El mirón

Los Reyes en internet

06.01.2009 | 00:00

Ana María, 7 años, escribió su carta a los Reyes Magos en un ordenador y la envió a sus majestades por Internet. En la carta no sólo les pedía sus regalos, sino que hablaba de ella, de cómo es de ansiosa o indisciplinada, de los malos comportamientos de los que luego se arrepiente y hasta de sus padres y sus hermanos con algunos detalles. Pero la sorpresa de la niña es que no habían pasado unas horas y ya los Reyes le contestaban, creo que avisándola de lo que iban a traerle y lo que no, y de aquello en lo que fallaba y por lo que no se hacía merecedora de cierto premio.
Las cosas que le contaban de su vida parecían indicar que los Reyes la conocían mucho. La niña nunca le ha extendido la mano a una bruja para que le lea la suerte, respondiendo a unas preguntas que las brujas hacen previamente para sacar luego sus deducciones y sorprender así al cliente, con lo que es fácil que ahora atribuya a los Magos esa omnipotente capacidad de adivinación.
Pero tan sorprendido como Ana María quedaba uno de la capacidad de la red para albergar también la magia, para acoger la ilusión que con frecuencia se quiebra o se maltrata en la sociedad de la comunicación y alimentar la inocencia. Los Reyes Magos son unos cómodos habitantes de Internet porque en la red todo reino es posible. Cada vez se accede más temprano a los nuevos instrumentos tecnológicos, pero cada vez es más necesario defender la necesidad de soñar.
La red descubre nuevos tipos de relación, facilita nuevos métodos de análisis, posibilita formas distintas de negocio y son innumerables sus instrumentos prácticos, pero también fomenta la imaginación, permite compartir la tradición y estimula no sólo la razón sino la irracionalidad que precisan nuestras vidas.

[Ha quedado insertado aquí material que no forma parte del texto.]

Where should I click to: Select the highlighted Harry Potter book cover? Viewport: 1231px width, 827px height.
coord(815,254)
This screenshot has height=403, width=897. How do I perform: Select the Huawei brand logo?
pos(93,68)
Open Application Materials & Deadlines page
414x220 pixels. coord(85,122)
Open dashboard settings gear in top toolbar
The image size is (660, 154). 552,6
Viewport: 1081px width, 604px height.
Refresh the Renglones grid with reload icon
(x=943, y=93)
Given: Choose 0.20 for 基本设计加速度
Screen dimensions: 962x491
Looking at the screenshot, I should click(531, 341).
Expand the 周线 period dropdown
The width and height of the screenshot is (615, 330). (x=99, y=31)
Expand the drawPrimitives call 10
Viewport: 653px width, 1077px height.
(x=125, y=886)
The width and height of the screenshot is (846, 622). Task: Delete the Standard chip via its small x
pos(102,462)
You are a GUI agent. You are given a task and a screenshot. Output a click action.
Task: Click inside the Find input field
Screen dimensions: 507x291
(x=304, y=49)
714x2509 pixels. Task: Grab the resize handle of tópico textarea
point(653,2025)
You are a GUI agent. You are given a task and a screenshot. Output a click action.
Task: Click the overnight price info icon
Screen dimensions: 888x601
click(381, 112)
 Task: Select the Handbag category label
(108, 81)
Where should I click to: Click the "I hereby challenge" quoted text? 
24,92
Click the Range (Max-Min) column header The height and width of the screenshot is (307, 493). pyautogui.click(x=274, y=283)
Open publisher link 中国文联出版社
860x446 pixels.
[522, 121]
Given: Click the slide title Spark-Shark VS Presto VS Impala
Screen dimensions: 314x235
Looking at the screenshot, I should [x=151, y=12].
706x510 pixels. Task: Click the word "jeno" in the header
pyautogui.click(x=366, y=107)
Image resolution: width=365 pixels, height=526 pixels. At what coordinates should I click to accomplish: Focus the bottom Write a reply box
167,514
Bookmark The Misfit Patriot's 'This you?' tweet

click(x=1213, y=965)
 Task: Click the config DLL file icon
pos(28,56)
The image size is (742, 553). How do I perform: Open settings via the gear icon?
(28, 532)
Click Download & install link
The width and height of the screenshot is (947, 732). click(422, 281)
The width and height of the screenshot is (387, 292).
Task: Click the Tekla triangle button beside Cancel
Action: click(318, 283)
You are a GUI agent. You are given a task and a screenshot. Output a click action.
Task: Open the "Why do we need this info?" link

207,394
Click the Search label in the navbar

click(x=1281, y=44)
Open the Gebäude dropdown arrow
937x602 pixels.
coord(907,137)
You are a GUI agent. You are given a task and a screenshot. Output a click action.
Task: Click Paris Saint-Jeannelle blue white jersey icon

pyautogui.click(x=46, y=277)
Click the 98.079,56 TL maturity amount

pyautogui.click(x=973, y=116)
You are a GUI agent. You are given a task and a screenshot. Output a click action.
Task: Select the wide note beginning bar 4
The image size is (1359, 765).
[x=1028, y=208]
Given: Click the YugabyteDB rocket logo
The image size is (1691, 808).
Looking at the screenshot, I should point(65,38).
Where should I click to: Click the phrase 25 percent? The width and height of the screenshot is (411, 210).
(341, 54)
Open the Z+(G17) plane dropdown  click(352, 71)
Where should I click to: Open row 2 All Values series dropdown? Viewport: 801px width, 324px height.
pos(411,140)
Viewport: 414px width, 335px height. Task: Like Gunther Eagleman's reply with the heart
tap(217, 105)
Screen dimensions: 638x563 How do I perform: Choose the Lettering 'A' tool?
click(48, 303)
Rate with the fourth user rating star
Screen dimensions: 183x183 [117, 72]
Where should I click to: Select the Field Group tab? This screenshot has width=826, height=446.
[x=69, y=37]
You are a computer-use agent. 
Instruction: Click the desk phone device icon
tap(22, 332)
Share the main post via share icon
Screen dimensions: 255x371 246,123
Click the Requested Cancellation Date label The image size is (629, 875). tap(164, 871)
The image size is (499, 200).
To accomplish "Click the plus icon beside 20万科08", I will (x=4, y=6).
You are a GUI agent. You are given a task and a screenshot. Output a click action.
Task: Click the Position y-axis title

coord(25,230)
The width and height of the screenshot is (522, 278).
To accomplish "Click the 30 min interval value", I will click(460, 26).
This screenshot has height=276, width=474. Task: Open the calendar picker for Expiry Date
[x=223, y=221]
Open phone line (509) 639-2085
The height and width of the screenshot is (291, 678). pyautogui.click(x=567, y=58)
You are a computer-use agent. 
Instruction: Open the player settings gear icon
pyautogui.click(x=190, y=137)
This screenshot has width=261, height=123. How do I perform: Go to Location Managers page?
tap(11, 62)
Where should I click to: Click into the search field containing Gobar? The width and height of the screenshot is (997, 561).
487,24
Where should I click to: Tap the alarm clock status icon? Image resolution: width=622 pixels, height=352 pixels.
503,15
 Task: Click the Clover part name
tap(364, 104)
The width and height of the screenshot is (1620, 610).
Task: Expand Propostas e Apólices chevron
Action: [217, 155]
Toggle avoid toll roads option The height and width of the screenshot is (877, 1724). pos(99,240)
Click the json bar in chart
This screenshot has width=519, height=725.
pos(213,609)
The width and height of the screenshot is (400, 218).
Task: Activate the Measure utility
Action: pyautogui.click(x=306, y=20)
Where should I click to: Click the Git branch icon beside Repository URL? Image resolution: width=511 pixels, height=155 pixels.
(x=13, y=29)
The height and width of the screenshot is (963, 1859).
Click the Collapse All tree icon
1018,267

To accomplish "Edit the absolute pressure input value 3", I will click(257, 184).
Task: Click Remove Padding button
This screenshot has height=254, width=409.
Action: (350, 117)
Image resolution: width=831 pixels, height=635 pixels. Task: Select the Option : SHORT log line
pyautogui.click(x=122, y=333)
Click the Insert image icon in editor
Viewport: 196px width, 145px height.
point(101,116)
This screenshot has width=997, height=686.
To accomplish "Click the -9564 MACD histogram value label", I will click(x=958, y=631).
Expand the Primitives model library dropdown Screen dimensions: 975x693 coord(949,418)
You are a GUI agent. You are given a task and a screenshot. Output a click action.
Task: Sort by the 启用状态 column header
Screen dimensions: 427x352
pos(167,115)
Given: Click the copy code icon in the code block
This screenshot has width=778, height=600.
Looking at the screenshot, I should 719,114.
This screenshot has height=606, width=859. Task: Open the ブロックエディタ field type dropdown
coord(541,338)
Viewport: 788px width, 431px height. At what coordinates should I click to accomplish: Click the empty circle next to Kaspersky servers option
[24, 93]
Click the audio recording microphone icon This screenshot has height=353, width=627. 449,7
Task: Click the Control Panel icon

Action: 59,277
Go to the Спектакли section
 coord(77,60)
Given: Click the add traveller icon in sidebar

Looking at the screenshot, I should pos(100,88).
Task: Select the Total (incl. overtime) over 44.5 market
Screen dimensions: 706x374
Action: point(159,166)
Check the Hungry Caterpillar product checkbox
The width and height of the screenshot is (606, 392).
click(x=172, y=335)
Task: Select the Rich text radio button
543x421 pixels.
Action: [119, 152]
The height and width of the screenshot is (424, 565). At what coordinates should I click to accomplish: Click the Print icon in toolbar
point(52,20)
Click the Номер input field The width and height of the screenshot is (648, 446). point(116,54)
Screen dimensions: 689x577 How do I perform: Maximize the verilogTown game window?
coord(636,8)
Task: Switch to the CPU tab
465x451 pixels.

Las ilusiones, los sueños y los mitos no perecen, se transforman en nuevas lecturas, se actualizan en respuestas hasta ahora inéditas.
Y aparte. A la niña que recibió pronta respuesta de los Reyes en Internet le va resultando difícil explicarse cómo los Reyes Magos llegan a tantos sitios a la misma hora, de acuerdo a las informaciones que le ofrece cada año la tele sobre los recibimientos que se les hacen en las distintas ciudades y pueblos de España. Además, la niña, hija de padres viajeros, sabe mucho de distancias y del tiempo necesario para superarlas. De modo que a la madre de Ana María le resulta mucho más difícil explicar el don de la ubicuidad de Melchor, Gaspar y Baltasar a su hija que lo que le resultó a la abuela de la niña convencer a su madre.
La única forma que encuentra la madre de la criatura para mantener intacta su ilusión en estas fechas es atribuir el prodigio de que los Reyes estén en todas partes a la vez a la magia.
Y la niña, que empieza ya a dudar de que la magia alcance a tanto, pregunta por ahora si los Reyes no recibirán algunas ayudas de los padres de los niños.
Todas estas preguntas van revelando que la niña se hace grande, y que se pone en peligro su ilusión para una emoción tan intensa como la que los niños viven hoy, pero también que perdemos una nueva oportunidad de revivir nuestras infancias. Mi amigo Vicente Gallego ha escrito versos que me gusta releer un 6 de enero: La infancia es un regalo que disgusta / porque uno no sabe de qué sirve, / y, cuando al fin lo entiende, ya lo ha roto.